Comparing the metrics between the PCA transformed data and the regular data, the Neural Net did just as well, and the RBF SVM bested the Gaussian Process in quite a few metrics. Almost every other classifier other than QDA did worse with the PCA transformed data.

Anomaly Removal

Local Outlier Factor was used to detect anomalies. KNearest might have found anomalies better, but I was concerned that it would be biased towards either class. I decided to remove 10% of the data as the best accuracy score was 0.7 and we are trying to find how much removing anomalies helps the classification. I calculated the anomalies on the regular data and the PCA transformed data and removed them respectively. I also moved the anomalies detected by PCA from a copy of the regular data as I thought it might be better at detecting distances with the reduced dimensionality. Looking at the graph, there is a noticeable though slight difference.

Post-Anomaly Removal

For the anomaly removed data, the Neural Net proved the best on the regularly detected anomaly removed data. The regular data with the PCA detected anomalies removed helped every classifer more than the regular anomaly detection except for the Neural Net and QDA. RBF SVM proved to be the best classifer overall on the PCA transformed and anomaly detected data.

Removing the PCA detected anomalies helped every classifier except for the Decision Tree and the QDA. Removing the regularly detected anomalies helped the Neural Net the most, which saw the largest increase in accuracy, and actually hurt most of the other classifiers. Removing the anomalies for the PCA transformed data also helped or didn't hurt the accuracy of all classifiers except the Decision Tree.

Conclusions

I learned a lot about each of the classifiers and metrics in my analyses. I learned more about the classifiers and metrics I learned about in class and how they all work together, and I learned about a lot of classifers that I had never heard of before. It was also interesting to see how the anomaly detection affected classification and how it could be used in this setting.
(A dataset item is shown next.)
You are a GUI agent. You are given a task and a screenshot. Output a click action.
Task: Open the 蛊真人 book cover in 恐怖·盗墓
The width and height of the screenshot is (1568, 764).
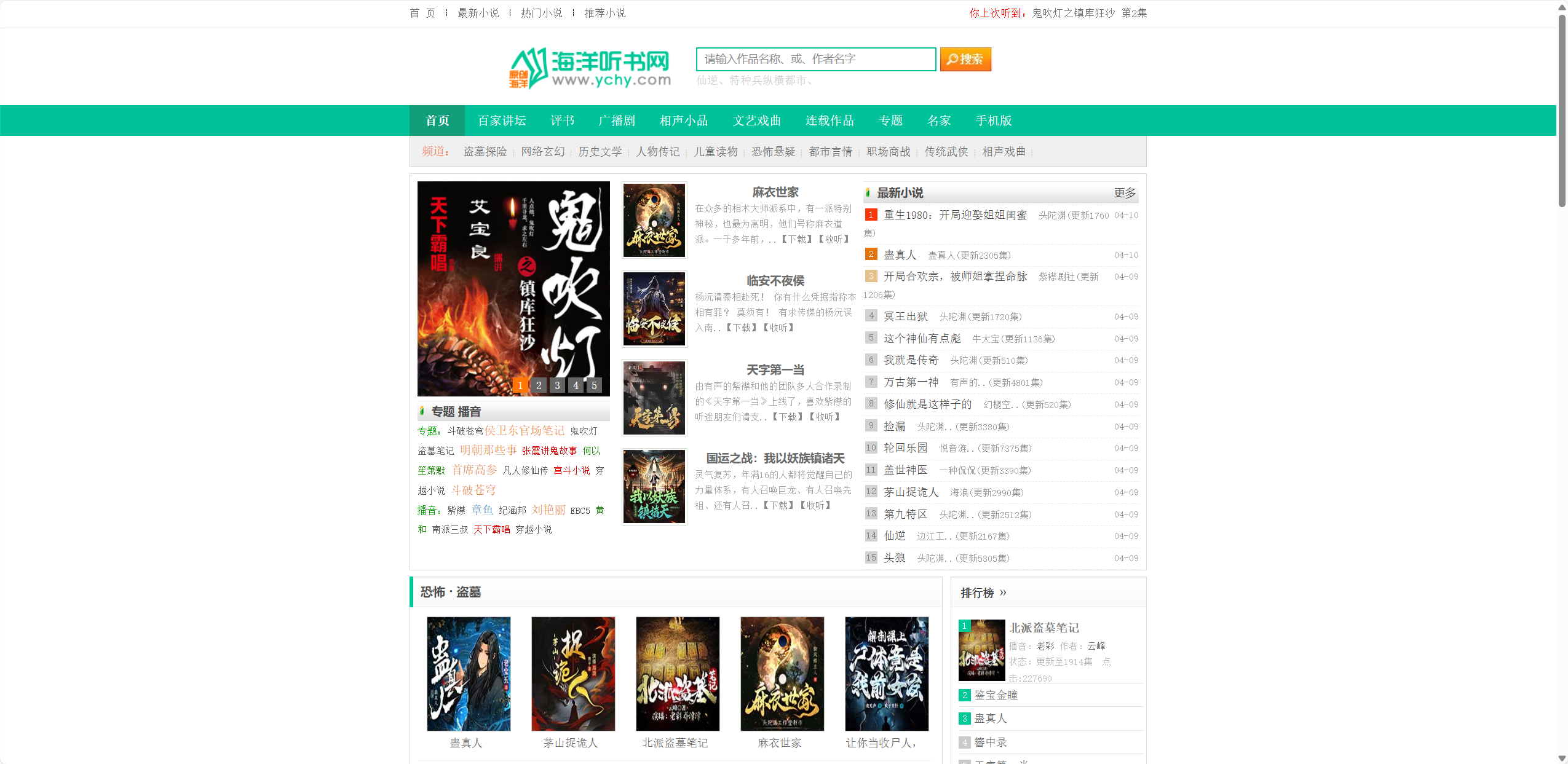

I was really suprised that RFB SVM did the best overall on the PCA'd data. Despite the lower amount of preserved variance, it was able to get a better classification than any other method. Naive bayes performed well, but I thought it would have performed even better than it did, though I suppose that many of the attributes are not independent and many were not evenly distributed. It was interesting to see how much anomaly removal helped some classifiers over others and how it even hurt some, or how it helped some metrics while not helping others.

The visualizations and comparisons helped me understand the methods and problems a lot better than I did before. I was exposed to a lot of new material that will prove useful in the future; if I'm building a coupon recomendation system in the future, I will know where to go.

If I had more time, there are a lot of parameters to change. I would try to encode the data more uniformly and try one-hot encoding too. Every classifier had many parameters to change. I would try to see if reducing the maximum iterations on the Gaussian Process would decrease accuracy very much. It would be nice if it didn't. Many of the metrics are more informative with confidence levels of predictions, which some of the classifiers can provide. It would be interesting to see how to optimize those metrics. The RBF SVM was quite unexpected and could be further explored. More annomaly detection techniques could be tried, like KNearest. More anomalies or less could be removed to see how that affects classification. It would also be very intruguing to see which attributes annomaly detection removed the most, or which ones affect classification the most. It is also possible that some attributes hurt classification rather than helped it.